Premier Alan Carpenter officially opened the $787 million plant, developed over the past four years by low key private Indian company Burrup Fertilisers Pty Ltd (BFPL), on the Burrup Peninsula, this week.
BFPL will use natural gas as feedstock to produce 760,000 tonnes of liquid ammonia a year, primarily for the production of fertiliser.
It is the biggest Indian investment ever made in Australia and was the project that triggered the state government’s establishment of a $134 million multi-user infrastructure package on the Burrup a few years ago.
Then there were about half a dozen major projects on the drawing board, with BFPL being given the tag of least likely to succeed.

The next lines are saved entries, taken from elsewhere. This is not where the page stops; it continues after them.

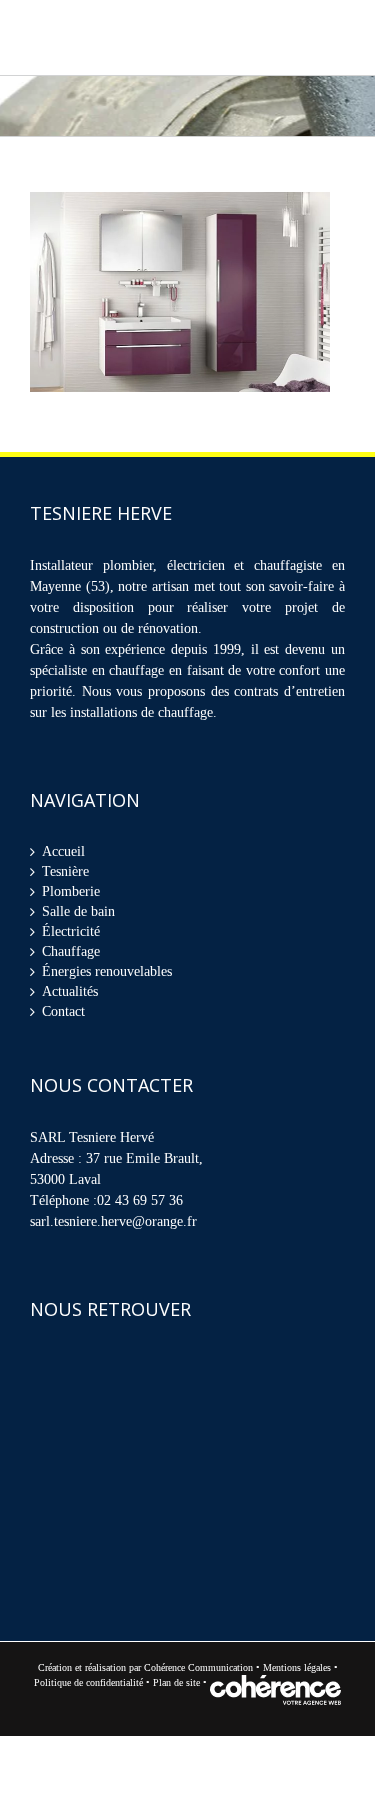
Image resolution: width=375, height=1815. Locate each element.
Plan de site (178, 1689)
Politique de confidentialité (88, 1689)
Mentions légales (297, 1674)
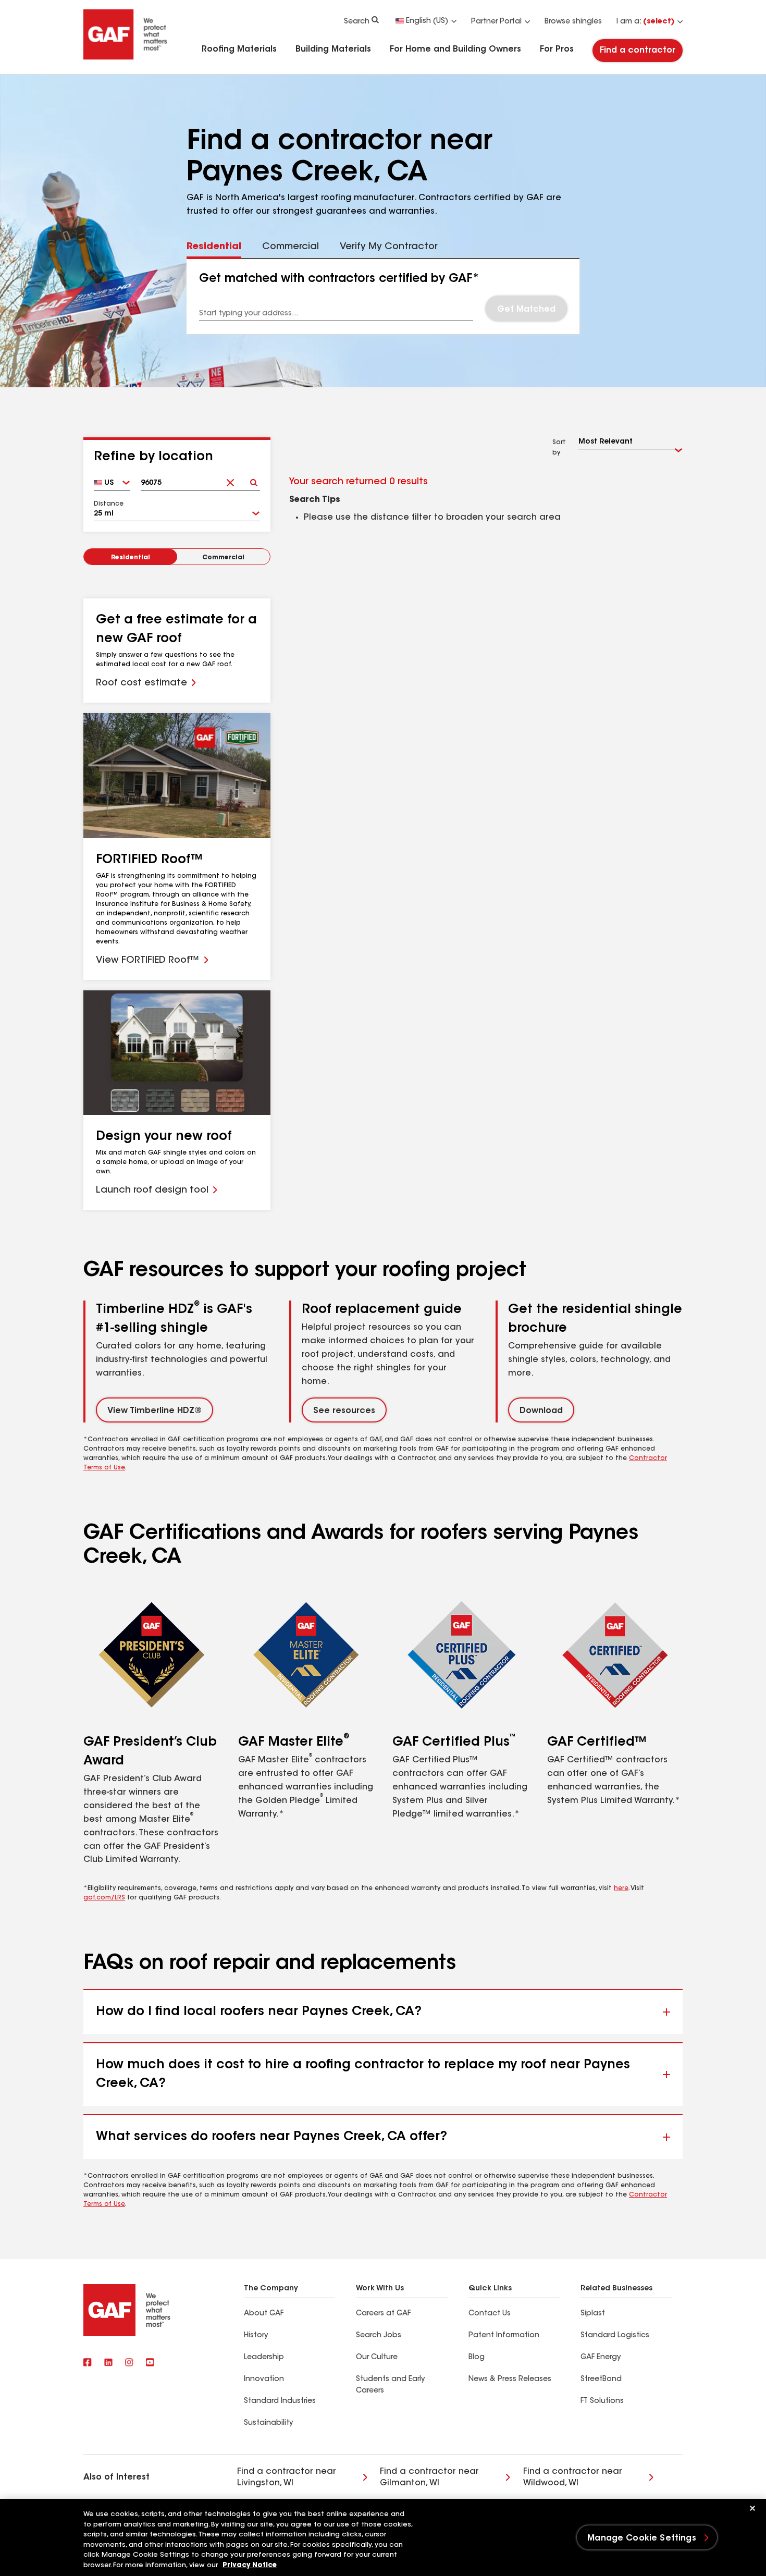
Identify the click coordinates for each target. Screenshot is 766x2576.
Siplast (592, 2313)
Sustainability (268, 2423)
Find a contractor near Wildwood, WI (572, 2477)
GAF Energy (600, 2357)
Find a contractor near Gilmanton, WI (429, 2477)
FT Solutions (602, 2401)
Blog (476, 2357)
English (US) (427, 21)
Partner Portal (496, 22)
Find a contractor (637, 50)
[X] (108, 2363)
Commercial (223, 558)
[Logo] (125, 58)
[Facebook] (87, 2363)
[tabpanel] (383, 297)
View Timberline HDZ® (154, 1411)
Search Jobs (378, 2335)
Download (541, 1411)
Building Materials (333, 49)
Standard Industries (280, 2401)
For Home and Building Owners (455, 49)
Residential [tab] (214, 247)
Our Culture (377, 2357)
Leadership (264, 2357)
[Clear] (230, 479)
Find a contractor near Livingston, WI (286, 2477)
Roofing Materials (239, 49)
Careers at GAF (383, 2313)
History (256, 2335)
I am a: (645, 22)
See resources (344, 1411)
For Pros (557, 49)
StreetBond (601, 2379)
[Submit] (253, 479)
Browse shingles (573, 22)
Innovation (264, 2379)
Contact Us (489, 2313)
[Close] (752, 2508)
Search (356, 22)
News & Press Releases (509, 2379)
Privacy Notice (250, 2565)
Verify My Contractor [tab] (389, 247)
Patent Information (503, 2335)
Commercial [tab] (290, 247)
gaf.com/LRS (104, 1898)
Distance (108, 504)
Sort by (559, 447)
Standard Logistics (614, 2335)
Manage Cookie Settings (641, 2538)
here (621, 1888)
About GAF (263, 2313)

Those that came and went or are still fiddling around the edges include Methanex, Dampier Nitrogen, Australian Methanol, Japan DME, Agrium, Dyno Nobel and Deepak Fertilisers.
BFPL has committed to taking $37 million of natural gas a year from the offshore Harriet joint venture over the 25-year life of the plant, a deal struck on a gas price set in the project’s formative years.
Over 70 per cent of the BFPL ammonia project’s costs are in the price of gas.
Since the original gas price was struck, the price has more than doubled.
BFPL chairman Pankaj Oswal told WA Business News the plant would not be built at today’s gas prices.
Further, while a final decision on the ammonium nitrate plant was still six months away, “if we don’t build it here, we’ll build an ammonium nitrate/urea plant, probably in Papua New Guinea”, Mr Oswal said.
BFPL deputy managing director Vikas Rambal said the planned plant would be the biggest of its kind in the world, producing two million tonnes of urea and 300,000 tonnes of ammonium nitrate a year over the next 20 to 30 years.
“We would love to do this project in WA, but I cannot justify the gas price to the board or the banks,” Mr Oswal said.
Mr Rambal said rising construction and workforce costs were also an issue.
The Burrup ammonia project has a pay back period of five to seven years, with production worth over $270 million a year.